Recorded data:
----

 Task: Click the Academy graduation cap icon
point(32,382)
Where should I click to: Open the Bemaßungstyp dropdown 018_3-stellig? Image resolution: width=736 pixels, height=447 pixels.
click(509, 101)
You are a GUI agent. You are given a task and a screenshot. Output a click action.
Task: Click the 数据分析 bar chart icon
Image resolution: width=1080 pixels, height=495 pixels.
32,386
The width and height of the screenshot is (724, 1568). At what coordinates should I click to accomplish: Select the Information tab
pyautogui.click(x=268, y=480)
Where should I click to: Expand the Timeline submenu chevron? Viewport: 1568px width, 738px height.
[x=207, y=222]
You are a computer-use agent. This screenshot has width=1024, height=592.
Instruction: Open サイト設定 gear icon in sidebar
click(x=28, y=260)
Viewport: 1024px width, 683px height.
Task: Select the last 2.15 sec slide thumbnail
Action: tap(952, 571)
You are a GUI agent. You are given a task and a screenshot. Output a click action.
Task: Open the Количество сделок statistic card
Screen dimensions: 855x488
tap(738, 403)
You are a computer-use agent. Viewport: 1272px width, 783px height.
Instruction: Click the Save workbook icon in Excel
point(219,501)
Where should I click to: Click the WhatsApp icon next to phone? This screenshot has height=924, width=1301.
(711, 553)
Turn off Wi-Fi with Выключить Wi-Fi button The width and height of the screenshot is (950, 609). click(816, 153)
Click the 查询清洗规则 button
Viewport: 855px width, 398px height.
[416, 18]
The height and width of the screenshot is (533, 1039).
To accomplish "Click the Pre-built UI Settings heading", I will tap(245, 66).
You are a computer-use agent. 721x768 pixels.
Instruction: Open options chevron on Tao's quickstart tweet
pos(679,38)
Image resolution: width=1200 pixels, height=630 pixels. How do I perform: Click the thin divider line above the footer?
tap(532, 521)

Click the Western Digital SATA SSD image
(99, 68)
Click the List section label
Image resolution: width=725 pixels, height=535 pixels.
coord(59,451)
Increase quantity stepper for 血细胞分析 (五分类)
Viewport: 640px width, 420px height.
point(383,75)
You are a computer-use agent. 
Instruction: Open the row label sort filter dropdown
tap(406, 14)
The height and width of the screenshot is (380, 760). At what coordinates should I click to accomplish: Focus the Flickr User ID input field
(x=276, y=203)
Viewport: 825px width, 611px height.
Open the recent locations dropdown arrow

----

Problem to work on: Turn every line of the records above into a numbered list, leaving out blank lines.

Answer to this exercise:
1.  Task: Click the Academy graduation cap icon
2. point(32,382)
3. Where should I click to: Open the Bemaßungstyp dropdown 018_3-stellig? Image resolution: width=736 pixels, height=447 pixels.
4. click(509, 101)
5. You are a GUI agent. You are given a task and a screenshot. Output a click action.
6. Task: Click the 数据分析 bar chart icon
7. Image resolution: width=1080 pixels, height=495 pixels.
8. 32,386
9. The width and height of the screenshot is (724, 1568). At what coordinates should I click to accomplish: Select the Information tab
10. pyautogui.click(x=268, y=480)
11. Where should I click to: Expand the Timeline submenu chevron? Viewport: 1568px width, 738px height.
12. [x=207, y=222]
13. You are a computer-use agent. This screenshot has width=1024, height=592.
14. Instruction: Open サイト設定 gear icon in sidebar
15. click(x=28, y=260)
16. Viewport: 1024px width, 683px height.
17. Task: Select the last 2.15 sec slide thumbnail
18. Action: tap(952, 571)
19. You are a GUI agent. You are given a task and a screenshot. Output a click action.
20. Task: Open the Количество сделок statistic card
21. Screen dimensions: 855x488
22. tap(738, 403)
23. You are a computer-use agent. Viewport: 1272px width, 783px height.
24. Instruction: Click the Save workbook icon in Excel
25. point(219,501)
26. Where should I click to: Click the WhatsApp icon next to phone? This screenshot has height=924, width=1301.
27. (711, 553)
28. Turn off Wi-Fi with Выключить Wi-Fi button The width and height of the screenshot is (950, 609). click(816, 153)
29. Click the 查询清洗规则 button
30. Viewport: 855px width, 398px height.
31. [416, 18]
32. The height and width of the screenshot is (533, 1039).
33. To accomplish "Click the Pre-built UI Settings heading", I will tap(245, 66).
34. You are a computer-use agent. 721x768 pixels.
35. Instruction: Open options chevron on Tao's quickstart tweet
36. pos(679,38)
37. Image resolution: width=1200 pixels, height=630 pixels. How do I perform: Click the thin divider line above the footer?
38. tap(532, 521)
39. Click the Western Digital SATA SSD image
40. (99, 68)
41. Click the List section label
42. Image resolution: width=725 pixels, height=535 pixels.
43. coord(59,451)
44. Increase quantity stepper for 血细胞分析 (五分类)
45. Viewport: 640px width, 420px height.
46. point(383,75)
47. You are a computer-use agent. 
48. Instruction: Open the row label sort filter dropdown
49. tap(406, 14)
50. The height and width of the screenshot is (380, 760). At what coordinates should I click to accomplish: Focus the Flickr User ID input field
51. (x=276, y=203)
52. Viewport: 825px width, 611px height.
53. Open the recent locations dropdown arrow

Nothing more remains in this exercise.